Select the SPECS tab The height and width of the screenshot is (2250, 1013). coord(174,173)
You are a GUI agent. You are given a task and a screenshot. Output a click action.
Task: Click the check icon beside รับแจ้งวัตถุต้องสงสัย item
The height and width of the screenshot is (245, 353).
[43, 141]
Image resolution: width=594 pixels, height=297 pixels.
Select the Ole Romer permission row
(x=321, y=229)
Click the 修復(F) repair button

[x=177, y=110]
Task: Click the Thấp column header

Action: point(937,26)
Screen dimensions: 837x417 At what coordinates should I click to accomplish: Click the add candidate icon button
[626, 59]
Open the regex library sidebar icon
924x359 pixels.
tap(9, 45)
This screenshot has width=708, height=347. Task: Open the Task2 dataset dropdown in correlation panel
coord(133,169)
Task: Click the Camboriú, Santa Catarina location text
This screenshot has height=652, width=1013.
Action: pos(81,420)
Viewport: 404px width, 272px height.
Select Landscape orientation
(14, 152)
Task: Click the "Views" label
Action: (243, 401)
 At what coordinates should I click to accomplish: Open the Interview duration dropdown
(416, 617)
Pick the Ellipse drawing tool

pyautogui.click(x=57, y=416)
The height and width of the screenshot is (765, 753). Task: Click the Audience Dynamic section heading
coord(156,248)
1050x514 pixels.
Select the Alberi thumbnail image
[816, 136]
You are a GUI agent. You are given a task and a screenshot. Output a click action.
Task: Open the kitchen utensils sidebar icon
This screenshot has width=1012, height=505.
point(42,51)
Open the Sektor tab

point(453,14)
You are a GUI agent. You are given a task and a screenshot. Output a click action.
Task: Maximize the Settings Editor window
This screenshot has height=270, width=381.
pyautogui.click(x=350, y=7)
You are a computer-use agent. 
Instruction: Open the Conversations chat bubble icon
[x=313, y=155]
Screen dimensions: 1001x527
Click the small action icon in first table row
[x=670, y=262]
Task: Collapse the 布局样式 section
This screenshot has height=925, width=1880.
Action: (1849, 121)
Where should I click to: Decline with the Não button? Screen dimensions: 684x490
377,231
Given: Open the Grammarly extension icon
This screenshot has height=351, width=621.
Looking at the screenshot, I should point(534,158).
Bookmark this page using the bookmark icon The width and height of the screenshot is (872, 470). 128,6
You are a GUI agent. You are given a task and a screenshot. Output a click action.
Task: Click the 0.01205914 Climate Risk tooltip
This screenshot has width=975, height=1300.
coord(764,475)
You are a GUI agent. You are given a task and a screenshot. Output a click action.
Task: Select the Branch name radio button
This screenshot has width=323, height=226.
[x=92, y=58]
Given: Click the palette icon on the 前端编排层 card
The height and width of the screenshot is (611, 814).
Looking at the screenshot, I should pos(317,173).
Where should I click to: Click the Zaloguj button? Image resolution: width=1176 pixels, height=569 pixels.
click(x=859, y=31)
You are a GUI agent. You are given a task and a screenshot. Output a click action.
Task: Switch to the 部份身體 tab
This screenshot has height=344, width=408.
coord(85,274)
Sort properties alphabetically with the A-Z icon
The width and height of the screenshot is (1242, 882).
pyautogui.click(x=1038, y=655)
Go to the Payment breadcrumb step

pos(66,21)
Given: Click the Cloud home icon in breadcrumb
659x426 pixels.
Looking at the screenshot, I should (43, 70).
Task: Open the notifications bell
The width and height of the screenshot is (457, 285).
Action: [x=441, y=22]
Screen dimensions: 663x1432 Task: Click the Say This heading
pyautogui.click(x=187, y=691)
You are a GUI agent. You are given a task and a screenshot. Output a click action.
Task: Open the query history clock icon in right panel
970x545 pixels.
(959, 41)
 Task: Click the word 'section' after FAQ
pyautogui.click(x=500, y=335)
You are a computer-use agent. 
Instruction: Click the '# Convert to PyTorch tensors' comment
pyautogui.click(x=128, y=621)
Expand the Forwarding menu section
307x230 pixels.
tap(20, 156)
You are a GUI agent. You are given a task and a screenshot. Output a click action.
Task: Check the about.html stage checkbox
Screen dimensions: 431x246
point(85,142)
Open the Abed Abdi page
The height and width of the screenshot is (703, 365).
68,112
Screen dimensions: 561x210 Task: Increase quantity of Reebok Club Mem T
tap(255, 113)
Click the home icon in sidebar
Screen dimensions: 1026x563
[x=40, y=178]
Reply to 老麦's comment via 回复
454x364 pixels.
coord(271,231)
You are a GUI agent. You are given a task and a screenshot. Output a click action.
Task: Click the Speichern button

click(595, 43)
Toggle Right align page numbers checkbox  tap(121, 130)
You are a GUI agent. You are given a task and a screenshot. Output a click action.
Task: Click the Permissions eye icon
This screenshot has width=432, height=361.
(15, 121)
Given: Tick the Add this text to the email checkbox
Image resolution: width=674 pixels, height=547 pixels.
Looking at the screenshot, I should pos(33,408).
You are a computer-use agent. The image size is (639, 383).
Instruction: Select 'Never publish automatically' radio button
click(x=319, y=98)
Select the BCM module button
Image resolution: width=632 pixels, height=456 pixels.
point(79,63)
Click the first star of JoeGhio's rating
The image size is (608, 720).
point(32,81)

Work request
From the line containing "Task: Click the Speichern button" down to the last line of the material, each line is to be retyped exactly; no other lines belong in the answer.

Result
Task: Click the Speichern button

click(595, 43)
Toggle Right align page numbers checkbox  tap(121, 130)
You are a GUI agent. You are given a task and a screenshot. Output a click action.
Task: Click the Permissions eye icon
This screenshot has width=432, height=361.
(15, 121)
Given: Tick the Add this text to the email checkbox
Image resolution: width=674 pixels, height=547 pixels.
Looking at the screenshot, I should pos(33,408).
You are a computer-use agent. The image size is (639, 383).
Instruction: Select 'Never publish automatically' radio button
click(x=319, y=98)
Select the BCM module button
Image resolution: width=632 pixels, height=456 pixels.
point(79,63)
Click the first star of JoeGhio's rating
The image size is (608, 720).
point(32,81)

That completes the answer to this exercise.